Ai senatori è proposto che:

“Considerando, che i servizi prestati dai Cittadini alla Patria esigono la riconoscenza nazionale. Considerando, che il Tribuno Corsiglia, oltre ai servigi prestati, ha sacrificato la propria vita in tempo dell’assedio di Civitavecchia e dell’insurrezione della Tolfa. Considerando che la sua morte quanto è stata vantaggiosa al trionfo della Libertà, e dell’eccitamento del Patriottismo, altrettanto ha contribuito alla desolazione, e alla miseria della sua Famiglia. Considerando, che la medesima è perciò bisognosa di pronto soccorso per provvedere al proprio sostentamento” si propone che alla vedova e ai tre figli siano pagati “loro vita naturale durante scudi cento annui per ciascuno”.

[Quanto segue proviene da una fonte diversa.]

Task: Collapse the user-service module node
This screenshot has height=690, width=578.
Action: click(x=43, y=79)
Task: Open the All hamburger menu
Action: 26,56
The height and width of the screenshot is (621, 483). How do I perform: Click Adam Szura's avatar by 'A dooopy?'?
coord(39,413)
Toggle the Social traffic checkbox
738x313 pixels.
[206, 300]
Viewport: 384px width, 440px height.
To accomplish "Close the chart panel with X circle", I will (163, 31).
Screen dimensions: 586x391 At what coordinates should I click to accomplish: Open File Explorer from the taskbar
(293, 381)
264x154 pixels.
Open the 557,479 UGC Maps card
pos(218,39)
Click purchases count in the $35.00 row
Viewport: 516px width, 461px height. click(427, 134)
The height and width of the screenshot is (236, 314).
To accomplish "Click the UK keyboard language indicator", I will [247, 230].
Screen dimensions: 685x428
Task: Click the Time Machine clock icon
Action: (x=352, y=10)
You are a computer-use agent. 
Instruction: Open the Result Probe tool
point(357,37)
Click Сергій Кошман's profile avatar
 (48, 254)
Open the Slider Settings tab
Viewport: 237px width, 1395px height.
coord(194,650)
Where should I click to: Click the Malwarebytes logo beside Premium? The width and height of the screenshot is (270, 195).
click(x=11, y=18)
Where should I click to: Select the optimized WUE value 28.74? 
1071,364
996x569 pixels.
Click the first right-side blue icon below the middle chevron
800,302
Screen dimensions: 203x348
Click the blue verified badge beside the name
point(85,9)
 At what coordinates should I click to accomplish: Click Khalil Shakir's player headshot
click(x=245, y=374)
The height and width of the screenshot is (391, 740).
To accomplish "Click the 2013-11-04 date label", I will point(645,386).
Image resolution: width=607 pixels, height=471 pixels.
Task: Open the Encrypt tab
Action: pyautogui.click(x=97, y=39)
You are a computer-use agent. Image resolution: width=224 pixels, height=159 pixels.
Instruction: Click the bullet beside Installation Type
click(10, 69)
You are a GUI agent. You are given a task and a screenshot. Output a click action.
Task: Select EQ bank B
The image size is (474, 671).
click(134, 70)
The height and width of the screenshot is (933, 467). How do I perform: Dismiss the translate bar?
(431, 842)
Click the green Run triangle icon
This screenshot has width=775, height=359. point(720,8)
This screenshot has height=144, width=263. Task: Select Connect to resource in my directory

Nella discussione che approva la concessione della pensione agli eredi del tribuno, interviene il senatore civitavecchiese Ilario Alibrandi:

“Egli preferendo il bene della Patria ai riguardi di marito, e di padre accorre intrepido all’invito fattogli dal Generale Francese, e si presta al servigio della Patria. Esso ha diritto alla riconoscenza Nazionale. Si appartiene altresì alla gloria, e all’interesse della Repubblica, poiché un tal atto incoraggia i Cittadini a sacrificarsi per la Patria…”

Duecentoventidue anni dopo, la Patria, cioè Civitavecchia, ha smarrito il ricordo del sacrificio del tribuno Corsiglia, indecisa se considerarlo un eroe o un avversario. La Storia la scrivono i vincitori e Bartolomeo Corsiglia, tramandatoci dai contemporanei come imprenditore illuminato ed eroico tribuno, ha la sfortuna di morire da patriota nella parte sbagliata del campo di battaglia, in tempi, ancora oggi, di difficile lettura. La Repubblica Romana ha breve durata, i francesi debbono lasciare Roma e Civitavecchia incalzati dalle truppe napoletane e dalla flotta inglese. Non sappiamo se alla vedova e ai tre bambini lo Stato pontifico abbia provveduto in qualche modo. Il ricordo rimane ormai intrappolato solo nelle carte d’archivio.

Ricordarlo mi sembra un atto dovuto di riconoscenza verso il suo impegno imprenditoriale e politico nei confronti di Civitavecchia, che lui immaginava più libera e più agiata, un desiderio che anche noi condividiamo ma che purtroppo ancora oggi non siamo riusciti a realizzare.